» **Exercise details**:
Only one stretch of the data below is wanted: the lines from the one with "Instruction: Click the new" through the one with "You are a computer-use agent. Viewport: 593px", repeated exactly.

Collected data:
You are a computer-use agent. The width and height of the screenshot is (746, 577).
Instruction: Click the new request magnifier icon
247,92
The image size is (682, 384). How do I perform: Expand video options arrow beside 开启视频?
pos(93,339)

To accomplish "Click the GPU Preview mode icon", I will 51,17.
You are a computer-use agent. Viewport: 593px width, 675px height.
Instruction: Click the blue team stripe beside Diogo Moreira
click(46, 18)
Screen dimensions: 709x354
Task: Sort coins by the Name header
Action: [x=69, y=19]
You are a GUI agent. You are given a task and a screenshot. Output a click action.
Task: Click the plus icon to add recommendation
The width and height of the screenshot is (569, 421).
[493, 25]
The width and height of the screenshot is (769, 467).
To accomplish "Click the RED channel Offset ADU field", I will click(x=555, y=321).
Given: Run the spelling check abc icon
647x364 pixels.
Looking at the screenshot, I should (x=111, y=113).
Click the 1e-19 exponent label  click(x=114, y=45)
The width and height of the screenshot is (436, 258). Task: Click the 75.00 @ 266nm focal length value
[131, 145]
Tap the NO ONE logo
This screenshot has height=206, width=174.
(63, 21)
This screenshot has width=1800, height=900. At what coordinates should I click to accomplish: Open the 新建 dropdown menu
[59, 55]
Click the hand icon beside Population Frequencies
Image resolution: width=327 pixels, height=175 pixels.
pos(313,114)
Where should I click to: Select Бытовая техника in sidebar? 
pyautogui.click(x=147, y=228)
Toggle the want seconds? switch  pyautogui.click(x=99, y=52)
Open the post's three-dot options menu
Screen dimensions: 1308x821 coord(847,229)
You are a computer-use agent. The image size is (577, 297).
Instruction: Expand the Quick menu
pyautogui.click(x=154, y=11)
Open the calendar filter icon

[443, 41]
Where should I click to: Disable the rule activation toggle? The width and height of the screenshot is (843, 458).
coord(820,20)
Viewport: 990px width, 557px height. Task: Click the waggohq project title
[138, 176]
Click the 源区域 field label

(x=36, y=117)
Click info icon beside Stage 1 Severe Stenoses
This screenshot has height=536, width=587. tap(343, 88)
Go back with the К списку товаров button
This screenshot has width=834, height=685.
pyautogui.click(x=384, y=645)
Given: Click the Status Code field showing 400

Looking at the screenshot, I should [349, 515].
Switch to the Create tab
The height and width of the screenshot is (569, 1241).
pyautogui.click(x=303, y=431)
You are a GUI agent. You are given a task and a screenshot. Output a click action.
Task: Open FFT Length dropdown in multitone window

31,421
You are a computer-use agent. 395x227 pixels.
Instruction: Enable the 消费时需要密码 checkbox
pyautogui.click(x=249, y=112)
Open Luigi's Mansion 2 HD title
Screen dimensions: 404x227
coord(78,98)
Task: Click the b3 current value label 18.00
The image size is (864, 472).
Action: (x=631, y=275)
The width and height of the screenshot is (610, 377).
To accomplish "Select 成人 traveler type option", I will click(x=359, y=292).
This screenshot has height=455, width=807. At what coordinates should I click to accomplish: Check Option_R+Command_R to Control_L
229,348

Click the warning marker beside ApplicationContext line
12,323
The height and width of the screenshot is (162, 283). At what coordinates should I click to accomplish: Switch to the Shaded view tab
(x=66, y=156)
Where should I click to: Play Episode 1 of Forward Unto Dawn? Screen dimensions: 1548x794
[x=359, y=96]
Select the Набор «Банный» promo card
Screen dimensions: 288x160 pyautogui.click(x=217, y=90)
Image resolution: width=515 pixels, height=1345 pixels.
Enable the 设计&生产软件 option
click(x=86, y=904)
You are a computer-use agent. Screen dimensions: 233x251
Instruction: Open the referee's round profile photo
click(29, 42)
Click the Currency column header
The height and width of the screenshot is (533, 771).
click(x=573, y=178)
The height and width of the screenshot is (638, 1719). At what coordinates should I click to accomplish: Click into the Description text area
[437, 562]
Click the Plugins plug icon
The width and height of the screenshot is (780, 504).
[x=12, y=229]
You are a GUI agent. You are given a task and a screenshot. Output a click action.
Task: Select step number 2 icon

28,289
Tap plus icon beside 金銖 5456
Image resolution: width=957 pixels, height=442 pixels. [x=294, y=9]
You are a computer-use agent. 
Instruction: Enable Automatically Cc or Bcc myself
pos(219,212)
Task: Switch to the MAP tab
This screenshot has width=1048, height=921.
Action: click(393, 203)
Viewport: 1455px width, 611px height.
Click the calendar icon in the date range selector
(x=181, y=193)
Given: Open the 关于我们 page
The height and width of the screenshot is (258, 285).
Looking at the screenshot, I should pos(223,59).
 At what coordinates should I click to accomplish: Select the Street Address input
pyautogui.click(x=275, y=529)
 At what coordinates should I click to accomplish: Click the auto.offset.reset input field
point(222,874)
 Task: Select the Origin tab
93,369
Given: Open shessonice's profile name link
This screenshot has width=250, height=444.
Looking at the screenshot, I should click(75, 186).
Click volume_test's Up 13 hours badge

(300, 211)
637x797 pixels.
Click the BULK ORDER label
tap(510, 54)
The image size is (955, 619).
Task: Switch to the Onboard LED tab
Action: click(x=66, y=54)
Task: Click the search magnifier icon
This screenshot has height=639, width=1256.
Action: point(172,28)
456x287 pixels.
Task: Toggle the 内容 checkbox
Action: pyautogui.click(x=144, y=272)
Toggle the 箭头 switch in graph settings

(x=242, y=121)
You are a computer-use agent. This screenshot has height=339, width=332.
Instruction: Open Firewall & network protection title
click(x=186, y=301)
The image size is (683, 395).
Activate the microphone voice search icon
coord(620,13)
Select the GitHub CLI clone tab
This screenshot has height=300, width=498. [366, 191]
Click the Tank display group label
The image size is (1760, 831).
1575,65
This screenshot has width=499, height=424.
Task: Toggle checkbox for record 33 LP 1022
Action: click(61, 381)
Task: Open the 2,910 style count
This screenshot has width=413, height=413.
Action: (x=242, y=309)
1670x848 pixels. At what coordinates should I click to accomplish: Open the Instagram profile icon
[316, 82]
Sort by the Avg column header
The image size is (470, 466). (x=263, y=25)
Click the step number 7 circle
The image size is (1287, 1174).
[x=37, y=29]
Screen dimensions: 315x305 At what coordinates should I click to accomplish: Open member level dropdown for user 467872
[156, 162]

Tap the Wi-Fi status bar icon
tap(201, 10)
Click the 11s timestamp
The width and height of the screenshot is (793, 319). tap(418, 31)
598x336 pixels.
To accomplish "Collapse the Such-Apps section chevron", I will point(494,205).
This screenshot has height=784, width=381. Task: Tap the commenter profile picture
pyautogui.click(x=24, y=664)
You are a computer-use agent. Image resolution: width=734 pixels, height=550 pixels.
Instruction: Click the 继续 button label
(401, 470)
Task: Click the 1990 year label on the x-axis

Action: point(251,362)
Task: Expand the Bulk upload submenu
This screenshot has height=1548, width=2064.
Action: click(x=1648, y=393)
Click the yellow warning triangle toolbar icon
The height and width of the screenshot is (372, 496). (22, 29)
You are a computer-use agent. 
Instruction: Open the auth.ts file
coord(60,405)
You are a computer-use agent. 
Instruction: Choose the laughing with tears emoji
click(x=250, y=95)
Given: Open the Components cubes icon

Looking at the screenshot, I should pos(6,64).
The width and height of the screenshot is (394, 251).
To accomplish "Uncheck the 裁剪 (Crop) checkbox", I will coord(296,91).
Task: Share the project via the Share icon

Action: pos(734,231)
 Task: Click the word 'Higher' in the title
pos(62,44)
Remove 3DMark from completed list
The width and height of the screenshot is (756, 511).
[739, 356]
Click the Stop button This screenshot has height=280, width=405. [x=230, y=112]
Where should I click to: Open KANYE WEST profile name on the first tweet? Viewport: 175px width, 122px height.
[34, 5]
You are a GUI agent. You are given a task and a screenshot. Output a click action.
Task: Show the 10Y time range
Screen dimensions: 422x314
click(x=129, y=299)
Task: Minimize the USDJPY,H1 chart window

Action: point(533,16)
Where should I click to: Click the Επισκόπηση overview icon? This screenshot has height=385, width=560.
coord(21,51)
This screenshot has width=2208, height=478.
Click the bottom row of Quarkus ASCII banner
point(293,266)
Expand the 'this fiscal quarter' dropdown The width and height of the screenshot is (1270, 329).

» **Final answer**:
Instruction: Click the new request magnifier icon
247,92
The image size is (682, 384). How do I perform: Expand video options arrow beside 开启视频?
pos(93,339)

To accomplish "Click the GPU Preview mode icon", I will 51,17.
You are a computer-use agent. Viewport: 593px width, 675px height.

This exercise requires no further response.